International Criminal Court
While much of the world has waited on the development of an international criminal justice system for almost a century, not all of the world's countries have uniformly anticipated or accepted the prospect. The concept of an international criminal court has historically manifested its vulnerability to the conditions of war or peace, with periods of war pointing to its significance but challenging its development and periods of peace manifesting resurgence in its development but failing to reinforce its significance. At the same time, the development and ratification of a wholly accepted international criminal court has been challenged by the inherent weaknesses of ambiguity and oversimplification in both its definitions and its procedures. It is not surprising therefore that it has take more than three quarters of a century to see the concept almost fully evolved in the Rome Statute of the International Criminal Court.
The present research offers a brief historical overview of the development of the International Criminal Court (ICC) followed by an examination of the major objectives of the ICC as they are defined in the ICC Statute. The enforcement measures defined by the ICC Statute are an important issue that will be examined as well as the role of the ICC in influencing national as well as international security. A major portion of the research will be confined to the following:
- Examining the United States' position on the ICC.
- Researching how it has evolved since the initial ratification by the Clinton Administration.
- The research will also examine issues and perspectives from a broader, international scope.
- Research will fulfill the objective of deriving the implications and recommendations for the future of the ICC that follow.
The research varies on the origin of the concept of an international criminal court however one of the earliest is attributed to a proposal made by Gustav Monnier for a draft statute that would address breaches of the Geneva Convention of 1864 and other humanitarian standards. It was not until 1899 and then 1907 that the Hague Conventions were created with the objective of enforcing moral obligations and duties on the States. Although they would identify some acts as illegal, the conventions did not attempt to identify criminal acts and did not work therefore to identify, investigate and prosecute States or individuals for criminal liability.
A number of other historical sources suggest that the pursuit of an international criminal court has been carried out for more than three-quarters of a century, in response early on to an increase in blatant war-related crimes manifested in the first part of the twentieth century and subsequently to the growing concern that states would continue to ignore their accountability in such crimes. A draft statute of the Permanent Court of International Justice created in 1920 with the support of President Wilson was designed to assuage this concern. Just over two decades later, an international criminal court was proposed in the midst of World War II to address the fact that international law had not, to that point, developed any conception of crimes which might be committed by States.

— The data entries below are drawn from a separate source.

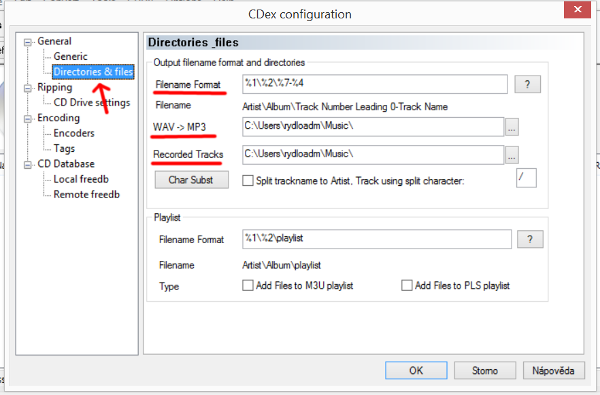Click in the split character field

[526, 178]
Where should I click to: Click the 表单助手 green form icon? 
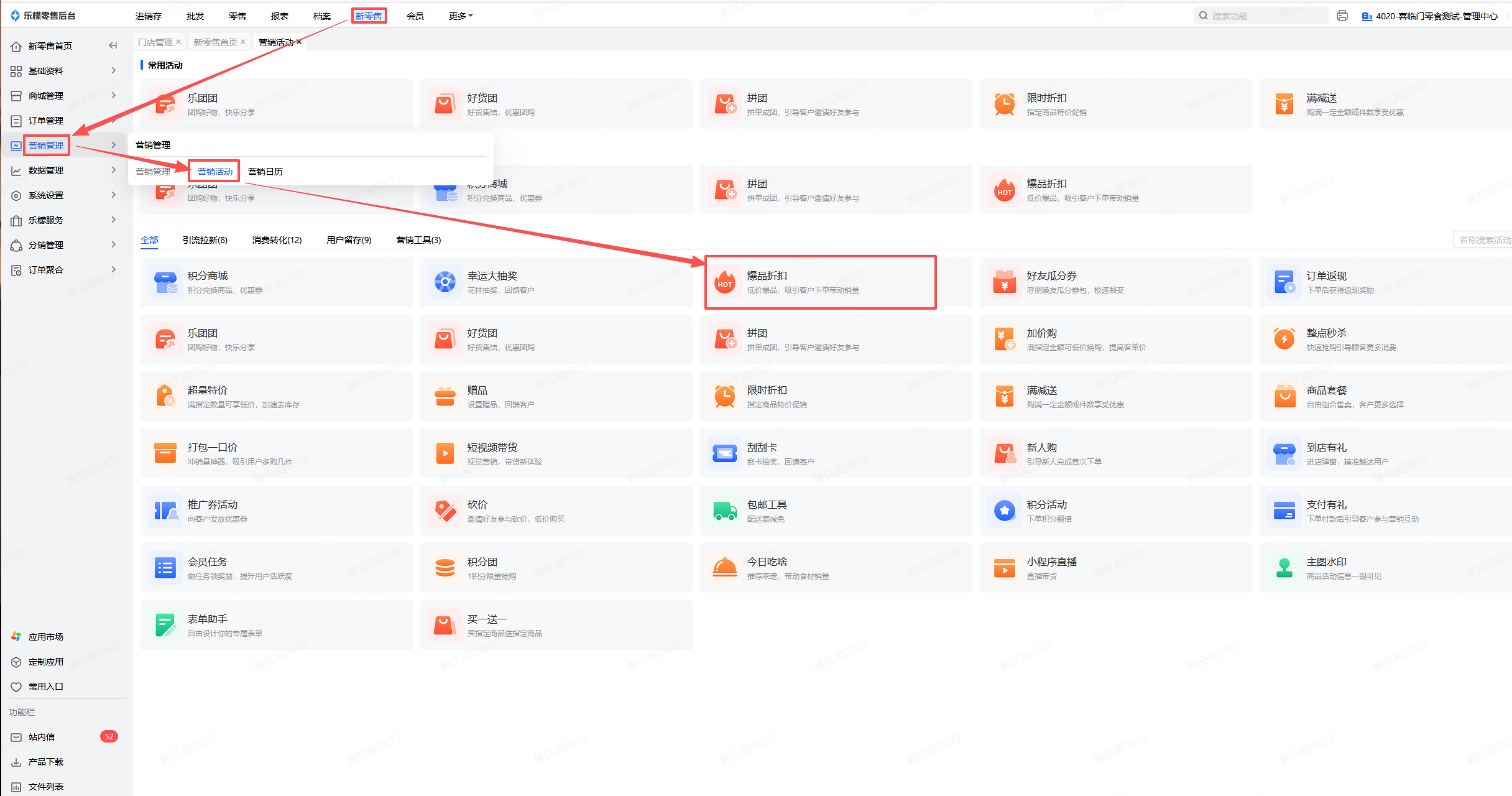click(165, 626)

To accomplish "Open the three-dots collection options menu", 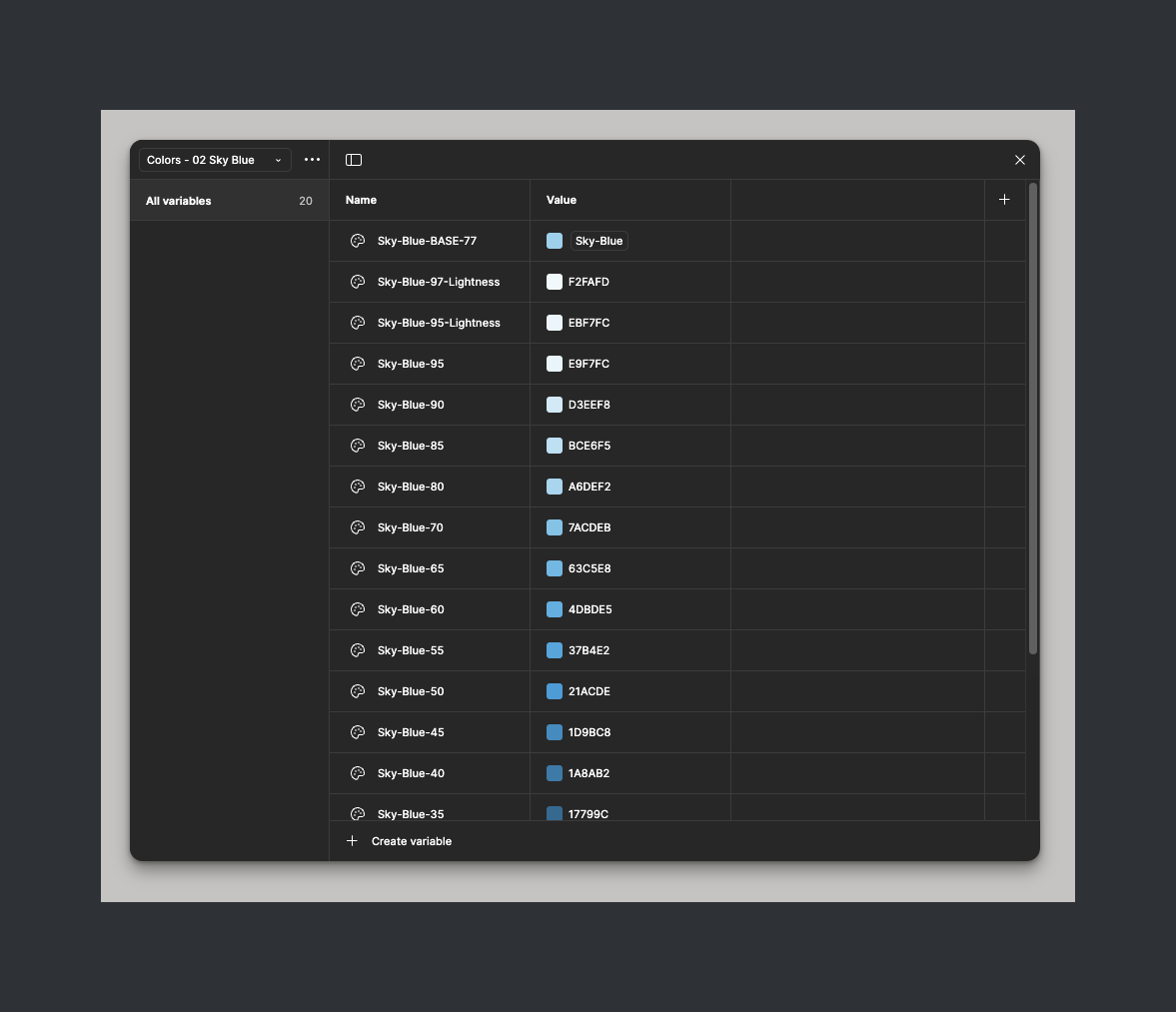I will pyautogui.click(x=313, y=160).
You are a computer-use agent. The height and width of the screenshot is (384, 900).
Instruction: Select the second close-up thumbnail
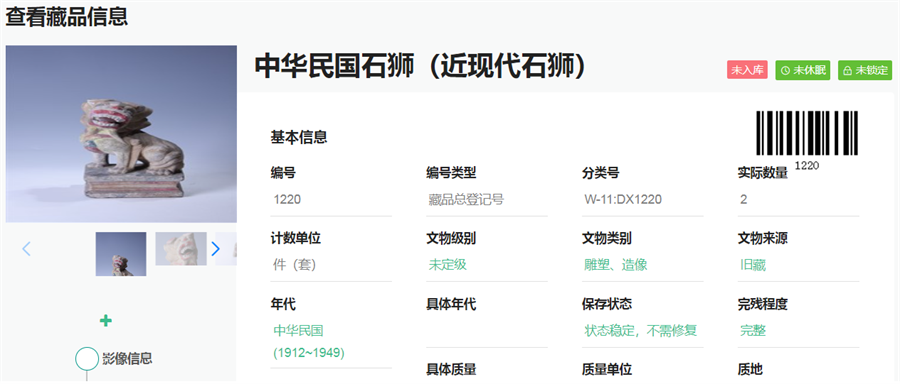(181, 249)
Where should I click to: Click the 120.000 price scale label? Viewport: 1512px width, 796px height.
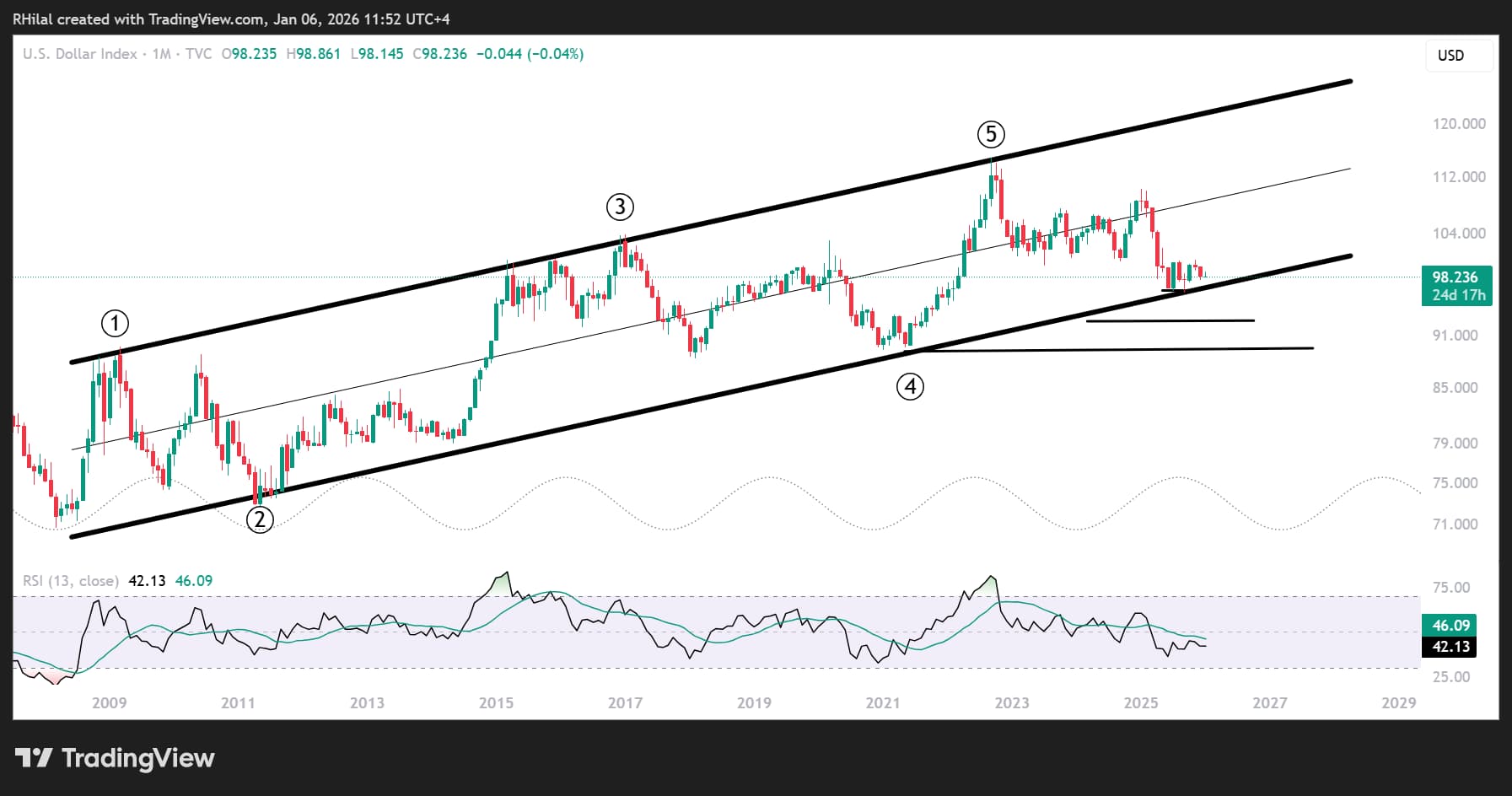tap(1459, 124)
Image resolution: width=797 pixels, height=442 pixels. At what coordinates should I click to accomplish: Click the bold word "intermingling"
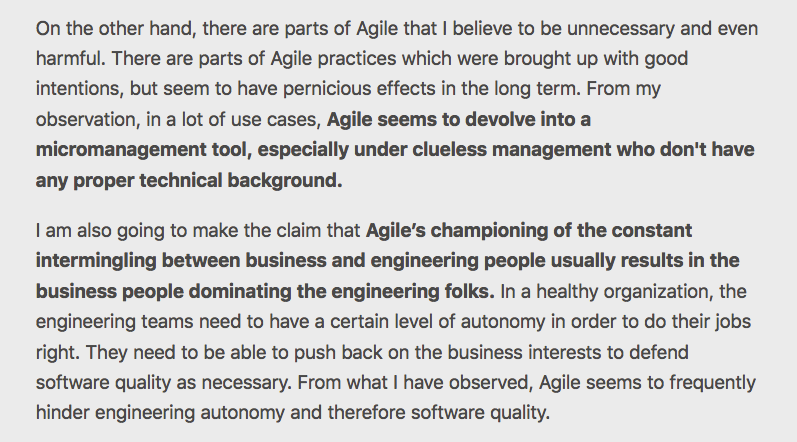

Some sources place the origin of the pursuit of an international criminal court in the adoption of the Universal Declaration of Human Rights by the third session of the United Nations General Assembly in 1948. The prospects for an international criminal court system nevertheless were bolstered after World War II by the intent, purpose and success of the Nuremberg and Tokyo tribunals however the Cold War that followed worked to undermine the demand for accountability and punishment over the next several decades.
By the time that the Cold War ended, the prospects for a highly necessary international criminal court were deemed greater than ever, an assertion supported by the obvious need to address cases like the large-scale communal violence demonstrated in Yugoslavia and Rwanda through formal criminal tribunals painstakingly created and carried by the United Nations Security Council. At the same time, the improvement in relations between the United States and Russia, as well as the revitalization of the United Nations over the last decade, has been considered influential in bolstering the possibilities for a successful and permanent treaty-based international criminal court established by member states.